School of Chemistry and Chemical Engineering, Guangdong Pharmaceutical University, Guangzhou, 510006, China.
School of Biomedical Engineering, Sun Yat-Sen University, Guangzhou, 510275, China.
Interdiscip Sci. 2024 Sep;16(3):649-664. doi: 10.1007/s12539-024-00615-0. Epub 2024 Mar 8.
As one of the most important post-translational modifications (PTMs), protein phosphorylation plays a key role in a variety of biological processes. Many studies have shown that protein phosphorylation is associated with various human diseases. Therefore, identifying protein phosphorylation site-disease associations can help to elucidate the pathogenesis of disease and discover new drug targets. Networks of sequence similarity and Gaussian interaction profile kernel similarity were constructed for phosphorylation sites, as well as networks of disease semantic similarity, disease symptom similarity and Gaussian interaction profile kernel similarity were constructed for diseases. To effectively combine different phosphorylation sites and disease similarity information, random walk with restart algorithm was used to obtain the topology information of the network. Then, the diffusion component analysis method was utilized to obtain the comprehensive phosphorylation site similarity and disease similarity. Meanwhile, the reliable negative samples were screened based on the Euclidean distance method. Finally, a convolutional neural network (CNN) model was constructed to identify potential associations between phosphorylation sites and diseases. Based on tenfold cross-validation, the evaluation indicators were obtained including accuracy of 93.48%, specificity of 96.82%, sensitivity of 90.15%, precision of 96.62%, Matthew's correlation coefficient of 0.8719, area under the receiver operating characteristic curve of 0.9786 and area under the precision-recall curve of 0.9836. Additionally, most of the top 20 predicted disease-related phosphorylation sites (19/20 for Alzheimer's disease; 20/16 for neuroblastoma) were verified by literatures and databases. These results show that the proposed method has an outstanding prediction performance and a high practical value.

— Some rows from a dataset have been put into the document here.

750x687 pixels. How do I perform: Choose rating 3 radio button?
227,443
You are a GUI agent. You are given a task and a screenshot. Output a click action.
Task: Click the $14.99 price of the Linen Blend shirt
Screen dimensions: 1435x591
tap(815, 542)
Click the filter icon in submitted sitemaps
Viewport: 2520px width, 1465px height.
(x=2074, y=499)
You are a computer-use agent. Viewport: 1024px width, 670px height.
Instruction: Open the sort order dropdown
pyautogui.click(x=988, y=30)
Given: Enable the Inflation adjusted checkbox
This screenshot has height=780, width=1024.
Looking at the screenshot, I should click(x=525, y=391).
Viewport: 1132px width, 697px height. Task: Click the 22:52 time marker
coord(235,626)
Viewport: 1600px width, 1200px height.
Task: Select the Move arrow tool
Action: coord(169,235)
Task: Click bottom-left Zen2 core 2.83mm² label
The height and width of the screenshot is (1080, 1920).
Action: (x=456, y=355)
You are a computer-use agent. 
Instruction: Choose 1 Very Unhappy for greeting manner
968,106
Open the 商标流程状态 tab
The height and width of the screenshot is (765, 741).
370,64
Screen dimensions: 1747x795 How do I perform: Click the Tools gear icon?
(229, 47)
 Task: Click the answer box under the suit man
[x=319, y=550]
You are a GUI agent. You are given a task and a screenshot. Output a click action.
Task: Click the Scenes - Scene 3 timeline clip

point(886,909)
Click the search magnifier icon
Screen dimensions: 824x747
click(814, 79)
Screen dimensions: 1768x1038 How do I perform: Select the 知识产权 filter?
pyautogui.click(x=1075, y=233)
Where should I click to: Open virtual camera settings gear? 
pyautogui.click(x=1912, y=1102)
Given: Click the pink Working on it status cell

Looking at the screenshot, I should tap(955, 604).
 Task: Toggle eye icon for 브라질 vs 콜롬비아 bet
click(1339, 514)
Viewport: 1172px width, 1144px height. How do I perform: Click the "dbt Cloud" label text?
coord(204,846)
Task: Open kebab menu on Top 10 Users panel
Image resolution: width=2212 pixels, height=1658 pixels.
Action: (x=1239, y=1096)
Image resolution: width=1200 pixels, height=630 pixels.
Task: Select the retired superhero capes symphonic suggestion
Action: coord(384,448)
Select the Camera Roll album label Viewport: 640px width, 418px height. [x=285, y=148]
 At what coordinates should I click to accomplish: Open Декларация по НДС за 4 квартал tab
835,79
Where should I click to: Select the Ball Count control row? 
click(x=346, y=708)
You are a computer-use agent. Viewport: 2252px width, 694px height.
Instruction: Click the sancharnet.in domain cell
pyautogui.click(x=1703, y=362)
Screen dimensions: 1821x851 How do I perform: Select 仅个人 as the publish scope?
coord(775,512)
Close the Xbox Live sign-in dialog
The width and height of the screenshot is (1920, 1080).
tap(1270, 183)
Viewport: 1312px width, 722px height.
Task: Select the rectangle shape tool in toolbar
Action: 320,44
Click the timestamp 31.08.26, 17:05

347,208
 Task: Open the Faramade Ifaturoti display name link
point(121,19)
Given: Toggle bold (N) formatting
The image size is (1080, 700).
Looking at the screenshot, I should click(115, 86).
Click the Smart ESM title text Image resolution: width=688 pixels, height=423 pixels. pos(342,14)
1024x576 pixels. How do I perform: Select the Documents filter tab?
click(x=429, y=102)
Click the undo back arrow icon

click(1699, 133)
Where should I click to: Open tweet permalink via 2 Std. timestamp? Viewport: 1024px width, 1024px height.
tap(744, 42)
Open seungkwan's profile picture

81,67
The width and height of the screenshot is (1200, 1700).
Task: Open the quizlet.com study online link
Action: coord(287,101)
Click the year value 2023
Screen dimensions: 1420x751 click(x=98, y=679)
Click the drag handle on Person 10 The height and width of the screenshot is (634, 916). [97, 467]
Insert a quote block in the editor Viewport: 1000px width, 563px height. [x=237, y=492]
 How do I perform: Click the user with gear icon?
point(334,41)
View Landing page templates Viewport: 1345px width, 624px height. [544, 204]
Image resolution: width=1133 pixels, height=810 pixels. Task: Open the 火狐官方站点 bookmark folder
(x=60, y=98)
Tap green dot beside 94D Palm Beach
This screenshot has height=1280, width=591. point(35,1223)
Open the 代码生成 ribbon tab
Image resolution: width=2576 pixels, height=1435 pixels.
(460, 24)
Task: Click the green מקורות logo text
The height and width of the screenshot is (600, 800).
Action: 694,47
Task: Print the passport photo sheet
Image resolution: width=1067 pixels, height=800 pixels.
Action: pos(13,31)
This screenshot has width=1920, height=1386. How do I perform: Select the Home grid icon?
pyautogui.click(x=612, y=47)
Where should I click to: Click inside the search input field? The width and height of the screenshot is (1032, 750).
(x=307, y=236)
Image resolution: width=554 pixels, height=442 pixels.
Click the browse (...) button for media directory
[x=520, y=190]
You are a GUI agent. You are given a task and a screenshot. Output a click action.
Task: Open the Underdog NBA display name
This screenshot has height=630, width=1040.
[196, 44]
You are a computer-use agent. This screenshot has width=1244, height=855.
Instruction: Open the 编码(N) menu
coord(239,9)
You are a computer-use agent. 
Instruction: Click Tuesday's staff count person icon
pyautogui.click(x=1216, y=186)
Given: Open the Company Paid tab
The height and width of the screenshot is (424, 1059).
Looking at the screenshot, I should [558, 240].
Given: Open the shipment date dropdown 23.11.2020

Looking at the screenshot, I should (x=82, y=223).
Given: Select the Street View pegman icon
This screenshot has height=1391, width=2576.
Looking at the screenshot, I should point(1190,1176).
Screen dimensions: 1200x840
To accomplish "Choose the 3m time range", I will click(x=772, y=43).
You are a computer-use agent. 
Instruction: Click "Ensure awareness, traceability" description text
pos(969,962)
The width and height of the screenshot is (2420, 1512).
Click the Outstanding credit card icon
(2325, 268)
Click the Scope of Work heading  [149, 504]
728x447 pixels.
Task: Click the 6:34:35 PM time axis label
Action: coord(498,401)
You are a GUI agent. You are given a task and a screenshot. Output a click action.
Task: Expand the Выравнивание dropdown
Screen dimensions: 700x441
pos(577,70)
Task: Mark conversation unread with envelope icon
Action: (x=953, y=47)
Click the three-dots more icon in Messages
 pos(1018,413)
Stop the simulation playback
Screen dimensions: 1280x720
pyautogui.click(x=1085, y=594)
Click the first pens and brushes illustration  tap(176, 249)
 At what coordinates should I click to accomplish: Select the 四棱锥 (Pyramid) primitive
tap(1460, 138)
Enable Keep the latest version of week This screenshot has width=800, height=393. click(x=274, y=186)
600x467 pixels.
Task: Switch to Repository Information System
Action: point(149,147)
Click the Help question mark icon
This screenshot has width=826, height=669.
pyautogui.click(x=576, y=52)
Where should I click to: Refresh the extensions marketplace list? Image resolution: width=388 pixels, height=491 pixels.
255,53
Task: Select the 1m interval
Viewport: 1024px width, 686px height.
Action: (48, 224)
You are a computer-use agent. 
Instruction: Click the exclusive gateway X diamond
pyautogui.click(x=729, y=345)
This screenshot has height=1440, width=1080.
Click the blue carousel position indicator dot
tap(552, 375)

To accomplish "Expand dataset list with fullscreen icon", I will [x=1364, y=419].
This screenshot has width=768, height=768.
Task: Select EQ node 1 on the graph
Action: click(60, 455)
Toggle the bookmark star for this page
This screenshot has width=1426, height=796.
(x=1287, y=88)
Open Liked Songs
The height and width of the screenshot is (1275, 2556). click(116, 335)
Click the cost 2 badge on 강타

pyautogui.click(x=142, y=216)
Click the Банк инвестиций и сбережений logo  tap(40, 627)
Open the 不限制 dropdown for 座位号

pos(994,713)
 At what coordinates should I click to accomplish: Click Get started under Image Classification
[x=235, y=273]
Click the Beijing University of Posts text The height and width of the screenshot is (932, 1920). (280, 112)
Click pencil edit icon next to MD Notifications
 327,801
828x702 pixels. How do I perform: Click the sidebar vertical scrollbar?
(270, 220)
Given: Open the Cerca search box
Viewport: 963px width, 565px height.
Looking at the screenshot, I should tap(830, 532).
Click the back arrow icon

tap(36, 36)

作为最重要的翻译后修饰(PTMs)之一,蛋白质磷酸化在各种生物过程中起着关键作用。许多研究表明,蛋白质磷酸化与各种人类疾病有关。因此,鉴定蛋白质磷酸化位点-疾病关联可以帮助阐明疾病的发病机制并发现新的药物靶点。构建了磷酸化位点的序列相似性网络和高斯相互作用核相似性网络,以及疾病的语义相似性网络、疾病症状相似性网络和高斯相互作用核相似性网络。为了有效地结合不同的磷酸化位点和疾病相似性信息,使用随机游走再启动算法获取网络的拓扑信息。然后,利用扩散成分分析方法获得综合的磷酸化位点相似性和疾病相似性。同时,基于欧几里得距离方法筛选可靠的负样本。最后,构建卷积神经网络(CNN)模型来识别磷酸化位点和疾病之间的潜在关联。通过十折交叉验证,得到了准确率为 93.48%、特异性为 96.82%、灵敏度为 90.15%、精度为 96.62%、马修相关系数为 0.8719、接收者操作特征曲线下面积为 0.9786 和精度-召回曲线下面积为 0.9836 的评价指标。此外,预测的与疾病相关的前 20 个磷酸化位点中的大多数(阿尔茨海默病 19/20;神经母细胞瘤 20/16)都被文献和数据库验证。这些结果表明,所提出的方法具有出色的预测性能和高实用价值。